Stored items:
[Start of section]

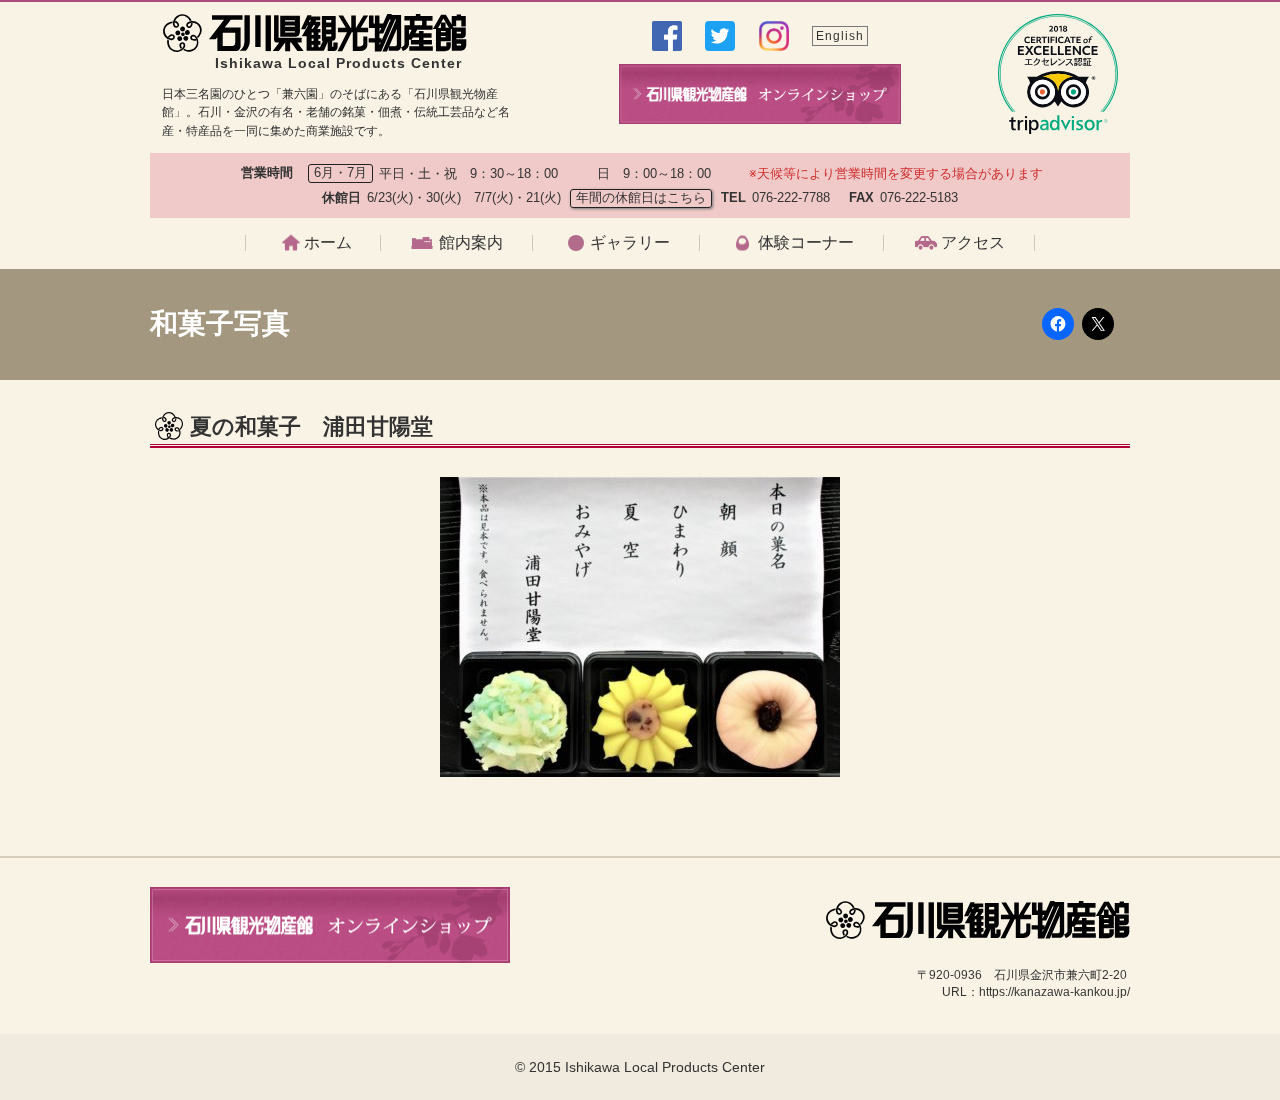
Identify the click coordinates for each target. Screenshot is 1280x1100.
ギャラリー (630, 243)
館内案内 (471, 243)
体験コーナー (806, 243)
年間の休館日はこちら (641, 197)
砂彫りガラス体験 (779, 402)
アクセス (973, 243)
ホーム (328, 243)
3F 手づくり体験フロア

[End of section]

EXERCISE AIM: Repeat every entry above exactly as written and omit any pictures it holds.

TASK OUTPUT:
Identify the click coordinates for each target. Screenshot is 1280x1100.
ギャラリー (630, 243)
館内案内 (471, 243)
体験コーナー (806, 243)
年間の休館日はこちら (641, 197)
砂彫りガラス体験 (779, 402)
アクセス (973, 243)
ホーム (328, 243)
3F 手づくり体験フロア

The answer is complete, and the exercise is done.